For Goldman Rituel in memoriam Bruno Maderna (1974–75) marks the beginning of this development. Boulez wrote this twenty-five minute work as an epitaph for his friend and colleague, the Italian composer and conductor, who died of cancer in 1973 at the age of 53. The piece is divided into fifteen sections, the orchestra into eight groups. Whilst the odd-numbered sections are conducted, in the even sections the conductor merely sets each group in motion and its progress is regulated by a percussionist beating time. In his dedication, Boulez described the work as "a sort of verse and response for an imaginary ceremony … ceremony of memory … ceremony of extinction, ritual of disappearance and survival."[169] Griffiths refers to the work’s "awesome grandeur."[170]

Messagesquisse (1976) is a short, ebullient work for solo cello and six other cellos, based on a formula derived from the name of Paul Sacher, its dedicatee.[171]

Notations I–IV (1980) are the first four transformations of piano miniatures from 1945 into pieces for very large orchestra. In his review of the New York premiere, Andrew Porter wrote that the single idea of each original piece "has, as it were, been passed through a many-faceted bright prism and broken into a thousand linked, lapped, sparkling fragments", the finale "a terse modern Rite … which sets the pulses racing."[172]

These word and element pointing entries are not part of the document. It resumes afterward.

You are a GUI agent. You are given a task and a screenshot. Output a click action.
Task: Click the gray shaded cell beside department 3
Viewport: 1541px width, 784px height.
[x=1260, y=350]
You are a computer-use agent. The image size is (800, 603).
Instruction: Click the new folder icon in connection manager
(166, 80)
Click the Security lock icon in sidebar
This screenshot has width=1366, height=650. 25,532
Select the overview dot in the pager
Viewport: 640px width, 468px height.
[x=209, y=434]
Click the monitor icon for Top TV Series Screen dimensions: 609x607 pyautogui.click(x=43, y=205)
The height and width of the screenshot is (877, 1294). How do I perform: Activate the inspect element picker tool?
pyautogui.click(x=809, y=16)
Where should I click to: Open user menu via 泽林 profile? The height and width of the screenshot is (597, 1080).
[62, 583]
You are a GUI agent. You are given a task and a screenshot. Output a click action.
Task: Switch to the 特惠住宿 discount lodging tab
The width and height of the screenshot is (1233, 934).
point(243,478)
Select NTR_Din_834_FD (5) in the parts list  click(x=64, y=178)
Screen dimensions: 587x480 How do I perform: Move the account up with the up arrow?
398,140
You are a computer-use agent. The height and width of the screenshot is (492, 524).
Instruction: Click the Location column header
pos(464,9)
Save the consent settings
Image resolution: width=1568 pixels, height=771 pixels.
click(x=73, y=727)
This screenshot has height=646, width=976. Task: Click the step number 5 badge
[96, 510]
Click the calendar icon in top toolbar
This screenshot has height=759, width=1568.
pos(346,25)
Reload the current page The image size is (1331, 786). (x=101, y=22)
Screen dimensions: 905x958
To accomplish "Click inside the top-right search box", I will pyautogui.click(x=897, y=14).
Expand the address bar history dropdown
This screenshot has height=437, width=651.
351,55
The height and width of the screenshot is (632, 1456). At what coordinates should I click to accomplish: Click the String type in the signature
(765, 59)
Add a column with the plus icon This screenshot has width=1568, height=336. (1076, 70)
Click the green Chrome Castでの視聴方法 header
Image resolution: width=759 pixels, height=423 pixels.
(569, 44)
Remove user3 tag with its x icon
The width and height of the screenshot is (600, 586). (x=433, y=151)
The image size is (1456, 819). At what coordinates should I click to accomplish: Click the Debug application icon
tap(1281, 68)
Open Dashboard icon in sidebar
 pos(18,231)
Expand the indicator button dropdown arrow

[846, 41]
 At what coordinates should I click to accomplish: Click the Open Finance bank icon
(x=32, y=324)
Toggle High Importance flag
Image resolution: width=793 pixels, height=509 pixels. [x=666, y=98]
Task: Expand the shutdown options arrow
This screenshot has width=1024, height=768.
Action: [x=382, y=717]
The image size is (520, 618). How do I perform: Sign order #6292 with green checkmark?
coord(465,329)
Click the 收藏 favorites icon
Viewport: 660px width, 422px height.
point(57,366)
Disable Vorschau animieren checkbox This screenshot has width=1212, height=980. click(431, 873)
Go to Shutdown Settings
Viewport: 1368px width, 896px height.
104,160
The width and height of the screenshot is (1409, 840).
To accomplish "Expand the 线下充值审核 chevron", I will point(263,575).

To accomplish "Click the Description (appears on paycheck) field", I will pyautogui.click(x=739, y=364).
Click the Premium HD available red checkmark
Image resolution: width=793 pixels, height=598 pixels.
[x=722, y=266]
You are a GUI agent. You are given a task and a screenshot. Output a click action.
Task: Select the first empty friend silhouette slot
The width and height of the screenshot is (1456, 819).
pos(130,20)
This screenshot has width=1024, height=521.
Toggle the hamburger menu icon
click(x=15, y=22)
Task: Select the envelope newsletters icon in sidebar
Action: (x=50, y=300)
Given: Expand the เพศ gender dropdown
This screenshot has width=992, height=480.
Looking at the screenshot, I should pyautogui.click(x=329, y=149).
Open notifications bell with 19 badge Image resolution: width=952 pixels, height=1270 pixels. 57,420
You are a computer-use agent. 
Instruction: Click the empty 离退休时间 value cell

Dérive 1 (1984), dedicated to William Glock on his retirement from the Bath Festival,[173] is a short quintet in which the piano takes the lead. The material is derived from six chords and, according to Ivan Hewett, the piece "shuffles and decorates these chords, bursting outwards in spirals and eddies, before returning to its starting point". At the end the music "shivers into silence."[174] Explaining the title in a letter to Glock, Boulez referred to the fact that the music "derived" from material in Répons but also that one meaning of "dérive" is the drifting of a boat in the wind or current.[175]

Works with electronics

Boulez likened the experience of listening to pre-recorded electronic music in the concert hall to a crematorium ceremony. His real interest lay in the instantaneous transformation of live instrumental sounds but the technology did not become available until the late 1970s and the founding of IRCAM. Before then he composed two short pieces on tape (the Deux Etudes of 1951, withdrawn) and a large-scale piece for live orchestra with tape, Poésie pour pouvoir (1958), but he disliked the fact that the orchestra was straitjacketed by the need to follow the tape and never returned to the piece.[176]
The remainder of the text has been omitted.